— Requisitos —
Por favor, retoma el texto sobre la influencia rusa en Medio Oriente y prosíguelo a partir de su última oración.

Ilan Goldenberg y Julie Smith plantean en Foreign Policy que esta tendencia empezó cuando la administración Barack Obama se vio sobrepasada por la multiplicación de conflictos en Medio Oriente (las primaveras árabes, el ascenso del Estado Islámico y las guerras de Siria, Yemen y Libia). Putin aprovechó la situación y se anotó una victoria al lanzar su exitosa intervención en Siria en 2015 en apoyo de Bashar al-Assad.
A partir de ese hito, que devolvió a Moscú a los foros internacionales, “la presencia de Rusia en Medio Oriente se ha vuelto mucho más fuerte que hace dos años, cuando EU estaba muy comprometido”, aseguran Goldenberg y Smith. Rusia no ha renunciado a su agenda propia en la región (sobre todo, a los estrechos contactos con Irán, la bestia negra de la administración Trump), y ha comenzado a combinarla con acercamientos a aliados históricos de Washington.
Un caso paradigmático es el de Turquía. Durante la Guerra Fría, Turquía se unió a la Organización del Tratado del Atlántico Norte (OTAN) y se volvió su gendarme a las puertas de Asia. En los últimos años, pese a algunos roces entre Ankara y Moscú (el último por el derribo de un avión ruso en 2015), los viejos rivales han acercado posiciones a medida que el presidente turco Recep Tayyip Erdogan se distanciaba de EU. Con Egipto ocurre algo similar. Hasta hace poco era el gran aliado regional de Washington, pero Putin ha estrechado lazos con el mariscal Abdel Fatah al Sisi aprovechando la incomodidad de EU ante los excesos tiránicos del militar.

— Conjunto de datos —
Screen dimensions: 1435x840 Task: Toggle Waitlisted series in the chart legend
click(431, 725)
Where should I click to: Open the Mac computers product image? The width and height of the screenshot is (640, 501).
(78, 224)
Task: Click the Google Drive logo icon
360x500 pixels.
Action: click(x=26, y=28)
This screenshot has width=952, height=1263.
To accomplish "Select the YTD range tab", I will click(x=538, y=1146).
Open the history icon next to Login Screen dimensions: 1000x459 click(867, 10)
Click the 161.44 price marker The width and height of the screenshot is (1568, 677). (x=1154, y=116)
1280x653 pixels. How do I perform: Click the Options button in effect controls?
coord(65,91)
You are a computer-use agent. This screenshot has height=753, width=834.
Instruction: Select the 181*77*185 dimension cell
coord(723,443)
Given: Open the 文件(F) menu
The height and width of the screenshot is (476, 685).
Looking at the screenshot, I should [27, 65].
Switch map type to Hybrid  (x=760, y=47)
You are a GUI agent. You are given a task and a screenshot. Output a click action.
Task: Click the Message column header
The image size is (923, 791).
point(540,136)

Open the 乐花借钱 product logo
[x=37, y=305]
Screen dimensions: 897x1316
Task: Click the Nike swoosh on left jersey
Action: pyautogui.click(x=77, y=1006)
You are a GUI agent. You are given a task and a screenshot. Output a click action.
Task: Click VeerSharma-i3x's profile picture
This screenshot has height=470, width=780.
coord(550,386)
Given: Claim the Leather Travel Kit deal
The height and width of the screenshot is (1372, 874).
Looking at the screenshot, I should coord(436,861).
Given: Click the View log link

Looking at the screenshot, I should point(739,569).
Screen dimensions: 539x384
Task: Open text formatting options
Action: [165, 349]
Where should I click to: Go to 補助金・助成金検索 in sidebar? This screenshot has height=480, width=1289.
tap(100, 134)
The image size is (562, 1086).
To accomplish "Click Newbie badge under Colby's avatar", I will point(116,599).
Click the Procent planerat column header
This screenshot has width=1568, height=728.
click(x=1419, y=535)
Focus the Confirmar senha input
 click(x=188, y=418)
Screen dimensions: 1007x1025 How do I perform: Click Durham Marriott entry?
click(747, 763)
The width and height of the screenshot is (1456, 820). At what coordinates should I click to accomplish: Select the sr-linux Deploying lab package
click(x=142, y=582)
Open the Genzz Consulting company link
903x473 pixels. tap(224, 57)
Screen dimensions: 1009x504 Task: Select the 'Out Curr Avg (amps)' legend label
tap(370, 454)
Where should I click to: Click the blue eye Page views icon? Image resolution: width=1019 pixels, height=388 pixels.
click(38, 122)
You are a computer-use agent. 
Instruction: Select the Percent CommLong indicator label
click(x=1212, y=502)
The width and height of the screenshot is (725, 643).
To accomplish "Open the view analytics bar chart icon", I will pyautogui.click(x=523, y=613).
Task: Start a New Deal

— Respuesta —
Javier Morales, profesor de la Universidad Europea de Madrid, es cauto ante la idea de un regreso ruso a la primera línea de la política mundial y descarta una vuelta a la vieja bipolaridad. “La influencia de Rusia en el mundo está en declive desde el fin de la Guerra Fría. Putin sólo ha conseguido frenar esta decadencia”, explica. Su papel se limitaría al de una potencia regional, con una voz potente en los países de su entorno, especialmente en Europa del Este y repúblicas de Asia pertenecientes a la extinta Unión Soviética.
La tensiones entre EU y Corea del Norte también le han dado una oportunidad a Rusia de alinearse con China. El último lanzamiento de un misil norcoreano, el 3 de julio, coincidió con una visita a Moscú del presidente chino, Xi Jinping. Ambos países emitieron un comunicado pidiendo a EU y las dos Coreas que negocien un pacto en el que Pyongyang se comprometa a congelar su programa nuclear si Seúl y Washington disminuyen su presencia militar en la región. Xi declaró que las relaciones sino-rusas “están en el mejor momento de su historia”.
Pero fuera de sus territorios de influencia natural, Rusia sigue teniendo razones para sentirse un paria internacional. La semana pasada se ampliaron seis meses las sanciones de la Unión Europea, lo cual echa más madera a las penurias de un país con una economía renqueante, dependiente de sus exportaciones de hidrocarburos y con una cuenta corriente que no permite sueños imperiales. Según el Banco Mundial, en 2015 el PIB ruso fue de mil 326 billones de dólares, apenas encima de una nación con tan escasa planta guerrera como España (mil 199 billones de dólares).
Morales considera que EU (17 mil 947 millones de PIB) no debe temer por su hegemonía: “Aunque es cierto que la actitud del presidente de EU parece debilitar la credibilidad de su país como superpotencia, su liderazgo mundial se apoya en muchos otros factores, como el desarrollo económico y tecnológico o la influencia cultural, todos ellos demasiado consolidados”.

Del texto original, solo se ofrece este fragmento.